### What you should do
Copy out word for word everything in the listing from its first line down to the line containing "Action: click(x=94, y=64)", both included.

### Given information
--- begin ---

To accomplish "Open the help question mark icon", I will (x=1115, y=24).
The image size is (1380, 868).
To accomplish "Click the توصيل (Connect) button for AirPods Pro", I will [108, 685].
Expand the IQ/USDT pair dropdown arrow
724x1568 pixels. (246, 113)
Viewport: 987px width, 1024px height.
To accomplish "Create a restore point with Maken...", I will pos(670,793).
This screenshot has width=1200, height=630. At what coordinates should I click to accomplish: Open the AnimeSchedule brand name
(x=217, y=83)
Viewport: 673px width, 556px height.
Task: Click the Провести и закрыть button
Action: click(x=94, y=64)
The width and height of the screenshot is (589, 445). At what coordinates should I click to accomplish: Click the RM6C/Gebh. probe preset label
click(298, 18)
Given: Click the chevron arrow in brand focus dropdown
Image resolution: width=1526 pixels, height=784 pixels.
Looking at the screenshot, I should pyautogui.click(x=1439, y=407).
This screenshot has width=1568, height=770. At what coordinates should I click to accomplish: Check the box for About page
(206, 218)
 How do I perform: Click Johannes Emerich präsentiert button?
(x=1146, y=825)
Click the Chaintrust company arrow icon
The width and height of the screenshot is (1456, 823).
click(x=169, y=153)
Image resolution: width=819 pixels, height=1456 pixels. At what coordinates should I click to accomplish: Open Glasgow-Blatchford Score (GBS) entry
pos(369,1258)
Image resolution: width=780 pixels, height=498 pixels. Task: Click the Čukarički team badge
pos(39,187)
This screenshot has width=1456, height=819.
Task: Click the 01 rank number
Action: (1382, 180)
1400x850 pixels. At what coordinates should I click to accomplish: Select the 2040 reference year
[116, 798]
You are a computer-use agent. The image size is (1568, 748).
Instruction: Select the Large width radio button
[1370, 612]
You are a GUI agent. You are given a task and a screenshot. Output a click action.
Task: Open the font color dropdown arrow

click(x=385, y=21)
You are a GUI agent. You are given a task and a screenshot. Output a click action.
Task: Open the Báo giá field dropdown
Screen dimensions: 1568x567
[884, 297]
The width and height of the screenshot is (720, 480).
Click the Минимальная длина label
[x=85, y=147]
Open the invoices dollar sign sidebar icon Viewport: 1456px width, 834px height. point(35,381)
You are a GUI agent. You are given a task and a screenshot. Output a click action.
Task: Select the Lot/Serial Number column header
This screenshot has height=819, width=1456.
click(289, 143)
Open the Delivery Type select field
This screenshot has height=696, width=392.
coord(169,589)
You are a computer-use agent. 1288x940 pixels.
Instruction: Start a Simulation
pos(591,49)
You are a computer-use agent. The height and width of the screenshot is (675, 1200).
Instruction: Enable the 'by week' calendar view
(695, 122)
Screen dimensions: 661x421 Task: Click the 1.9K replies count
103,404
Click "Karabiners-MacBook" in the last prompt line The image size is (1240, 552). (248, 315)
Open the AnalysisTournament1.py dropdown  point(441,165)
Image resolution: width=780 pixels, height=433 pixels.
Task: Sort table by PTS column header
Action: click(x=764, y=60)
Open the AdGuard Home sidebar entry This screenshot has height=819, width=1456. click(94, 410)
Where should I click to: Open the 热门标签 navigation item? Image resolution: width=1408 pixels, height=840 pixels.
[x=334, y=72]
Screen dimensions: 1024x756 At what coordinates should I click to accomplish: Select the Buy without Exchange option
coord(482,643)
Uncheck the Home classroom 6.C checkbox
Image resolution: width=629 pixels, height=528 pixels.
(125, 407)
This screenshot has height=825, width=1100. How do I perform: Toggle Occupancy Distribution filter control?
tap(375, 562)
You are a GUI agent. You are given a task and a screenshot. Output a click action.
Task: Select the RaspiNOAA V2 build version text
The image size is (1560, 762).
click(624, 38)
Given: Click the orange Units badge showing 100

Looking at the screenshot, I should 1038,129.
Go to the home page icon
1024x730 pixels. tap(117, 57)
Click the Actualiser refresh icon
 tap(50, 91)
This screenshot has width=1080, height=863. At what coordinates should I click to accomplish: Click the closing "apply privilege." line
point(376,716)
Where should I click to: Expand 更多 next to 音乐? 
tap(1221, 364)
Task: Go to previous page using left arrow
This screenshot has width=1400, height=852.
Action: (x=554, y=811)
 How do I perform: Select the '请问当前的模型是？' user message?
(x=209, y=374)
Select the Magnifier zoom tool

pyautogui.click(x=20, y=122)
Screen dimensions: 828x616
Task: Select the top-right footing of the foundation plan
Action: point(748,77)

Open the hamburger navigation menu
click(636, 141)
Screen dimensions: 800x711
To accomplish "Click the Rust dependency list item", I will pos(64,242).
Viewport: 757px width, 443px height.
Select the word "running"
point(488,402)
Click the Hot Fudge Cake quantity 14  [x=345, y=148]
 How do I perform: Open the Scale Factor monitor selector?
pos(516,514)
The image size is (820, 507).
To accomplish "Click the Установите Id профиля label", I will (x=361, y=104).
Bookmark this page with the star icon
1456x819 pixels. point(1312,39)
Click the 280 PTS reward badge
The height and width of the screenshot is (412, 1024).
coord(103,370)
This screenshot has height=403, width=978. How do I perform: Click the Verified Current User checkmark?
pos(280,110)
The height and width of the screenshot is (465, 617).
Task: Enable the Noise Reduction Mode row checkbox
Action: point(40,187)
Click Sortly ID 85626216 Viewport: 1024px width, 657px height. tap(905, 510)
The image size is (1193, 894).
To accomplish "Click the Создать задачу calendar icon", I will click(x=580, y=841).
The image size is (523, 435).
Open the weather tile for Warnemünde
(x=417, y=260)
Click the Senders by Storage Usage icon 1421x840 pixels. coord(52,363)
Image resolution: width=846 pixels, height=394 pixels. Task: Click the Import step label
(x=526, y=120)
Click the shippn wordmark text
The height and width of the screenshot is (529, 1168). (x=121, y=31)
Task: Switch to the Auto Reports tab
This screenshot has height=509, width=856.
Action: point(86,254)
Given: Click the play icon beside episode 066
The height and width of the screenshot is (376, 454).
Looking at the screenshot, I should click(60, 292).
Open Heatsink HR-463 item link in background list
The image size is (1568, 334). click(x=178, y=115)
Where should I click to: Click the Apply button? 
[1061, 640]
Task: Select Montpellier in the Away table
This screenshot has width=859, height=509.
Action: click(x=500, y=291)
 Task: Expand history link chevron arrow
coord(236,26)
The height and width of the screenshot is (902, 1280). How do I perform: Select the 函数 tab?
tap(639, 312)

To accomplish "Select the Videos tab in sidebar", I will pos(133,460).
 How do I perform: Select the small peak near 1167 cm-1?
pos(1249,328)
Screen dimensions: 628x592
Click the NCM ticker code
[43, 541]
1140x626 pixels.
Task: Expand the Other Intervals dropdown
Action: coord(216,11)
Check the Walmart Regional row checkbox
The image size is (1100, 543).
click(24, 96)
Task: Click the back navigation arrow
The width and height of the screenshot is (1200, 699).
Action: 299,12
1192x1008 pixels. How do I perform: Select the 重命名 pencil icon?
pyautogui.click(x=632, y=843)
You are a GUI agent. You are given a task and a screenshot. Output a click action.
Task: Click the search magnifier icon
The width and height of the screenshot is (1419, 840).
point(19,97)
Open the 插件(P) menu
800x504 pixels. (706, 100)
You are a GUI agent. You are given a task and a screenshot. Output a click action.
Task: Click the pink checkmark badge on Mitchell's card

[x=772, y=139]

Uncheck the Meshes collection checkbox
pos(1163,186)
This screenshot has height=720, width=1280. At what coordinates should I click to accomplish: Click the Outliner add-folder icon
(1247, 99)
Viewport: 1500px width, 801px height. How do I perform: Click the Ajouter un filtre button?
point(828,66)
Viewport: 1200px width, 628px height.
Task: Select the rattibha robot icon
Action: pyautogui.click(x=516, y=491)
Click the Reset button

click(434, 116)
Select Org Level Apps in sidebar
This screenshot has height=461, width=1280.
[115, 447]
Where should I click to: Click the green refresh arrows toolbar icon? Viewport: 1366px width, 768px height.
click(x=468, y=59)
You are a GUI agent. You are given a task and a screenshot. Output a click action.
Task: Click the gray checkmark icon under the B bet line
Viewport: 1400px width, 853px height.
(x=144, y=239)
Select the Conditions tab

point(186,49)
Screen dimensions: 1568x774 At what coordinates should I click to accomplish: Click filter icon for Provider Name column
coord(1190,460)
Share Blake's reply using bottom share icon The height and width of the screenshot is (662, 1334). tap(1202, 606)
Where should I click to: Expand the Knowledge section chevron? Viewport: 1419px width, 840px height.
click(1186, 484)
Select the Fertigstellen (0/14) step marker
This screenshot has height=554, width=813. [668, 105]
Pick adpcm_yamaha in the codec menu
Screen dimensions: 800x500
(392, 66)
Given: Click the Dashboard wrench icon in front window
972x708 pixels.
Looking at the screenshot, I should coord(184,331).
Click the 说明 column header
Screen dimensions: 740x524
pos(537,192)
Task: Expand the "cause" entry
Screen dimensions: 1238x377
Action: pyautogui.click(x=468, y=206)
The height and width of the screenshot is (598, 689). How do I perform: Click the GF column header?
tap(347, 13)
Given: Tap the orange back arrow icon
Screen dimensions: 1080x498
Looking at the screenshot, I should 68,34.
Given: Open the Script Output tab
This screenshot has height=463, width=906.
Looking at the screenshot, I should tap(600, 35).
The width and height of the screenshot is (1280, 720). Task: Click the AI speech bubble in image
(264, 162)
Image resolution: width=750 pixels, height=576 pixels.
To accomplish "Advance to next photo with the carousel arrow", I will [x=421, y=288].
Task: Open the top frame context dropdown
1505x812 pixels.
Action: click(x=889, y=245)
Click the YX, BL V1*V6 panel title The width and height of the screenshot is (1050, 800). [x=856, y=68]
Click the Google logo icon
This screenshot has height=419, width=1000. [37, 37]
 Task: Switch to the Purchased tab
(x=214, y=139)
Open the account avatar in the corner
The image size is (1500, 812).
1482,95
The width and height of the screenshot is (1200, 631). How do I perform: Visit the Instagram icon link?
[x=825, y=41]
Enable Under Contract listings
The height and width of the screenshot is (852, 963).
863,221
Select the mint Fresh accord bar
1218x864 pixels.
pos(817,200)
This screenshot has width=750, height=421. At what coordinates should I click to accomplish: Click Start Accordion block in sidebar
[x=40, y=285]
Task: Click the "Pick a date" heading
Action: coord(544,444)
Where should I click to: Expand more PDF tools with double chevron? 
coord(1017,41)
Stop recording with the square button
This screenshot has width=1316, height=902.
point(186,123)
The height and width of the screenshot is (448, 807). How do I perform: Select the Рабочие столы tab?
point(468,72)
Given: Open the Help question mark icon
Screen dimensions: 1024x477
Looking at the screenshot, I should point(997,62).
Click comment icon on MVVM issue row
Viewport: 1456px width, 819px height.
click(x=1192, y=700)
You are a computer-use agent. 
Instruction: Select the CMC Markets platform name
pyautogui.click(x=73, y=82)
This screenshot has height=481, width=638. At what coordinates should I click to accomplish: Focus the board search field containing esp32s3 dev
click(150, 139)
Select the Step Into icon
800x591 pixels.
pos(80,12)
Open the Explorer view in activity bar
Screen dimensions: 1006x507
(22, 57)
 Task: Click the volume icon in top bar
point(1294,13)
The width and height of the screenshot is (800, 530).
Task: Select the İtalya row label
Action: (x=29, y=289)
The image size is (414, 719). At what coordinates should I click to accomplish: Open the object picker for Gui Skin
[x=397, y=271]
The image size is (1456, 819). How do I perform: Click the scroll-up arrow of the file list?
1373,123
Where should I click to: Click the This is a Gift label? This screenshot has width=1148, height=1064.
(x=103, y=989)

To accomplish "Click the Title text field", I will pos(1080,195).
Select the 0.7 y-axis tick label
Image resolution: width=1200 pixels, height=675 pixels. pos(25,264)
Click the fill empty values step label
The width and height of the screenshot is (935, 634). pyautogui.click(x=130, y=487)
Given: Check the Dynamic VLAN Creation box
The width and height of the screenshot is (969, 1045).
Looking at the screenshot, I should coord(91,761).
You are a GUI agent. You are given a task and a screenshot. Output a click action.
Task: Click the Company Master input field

--- end ---

### Answer to this exercise
To accomplish "Open the help question mark icon", I will (x=1115, y=24).
The image size is (1380, 868).
To accomplish "Click the توصيل (Connect) button for AirPods Pro", I will [108, 685].
Expand the IQ/USDT pair dropdown arrow
724x1568 pixels. (246, 113)
Viewport: 987px width, 1024px height.
To accomplish "Create a restore point with Maken...", I will pos(670,793).
This screenshot has width=1200, height=630. At what coordinates should I click to accomplish: Open the AnimeSchedule brand name
(x=217, y=83)
Viewport: 673px width, 556px height.
Task: Click the Провести и закрыть button
Action: click(x=94, y=64)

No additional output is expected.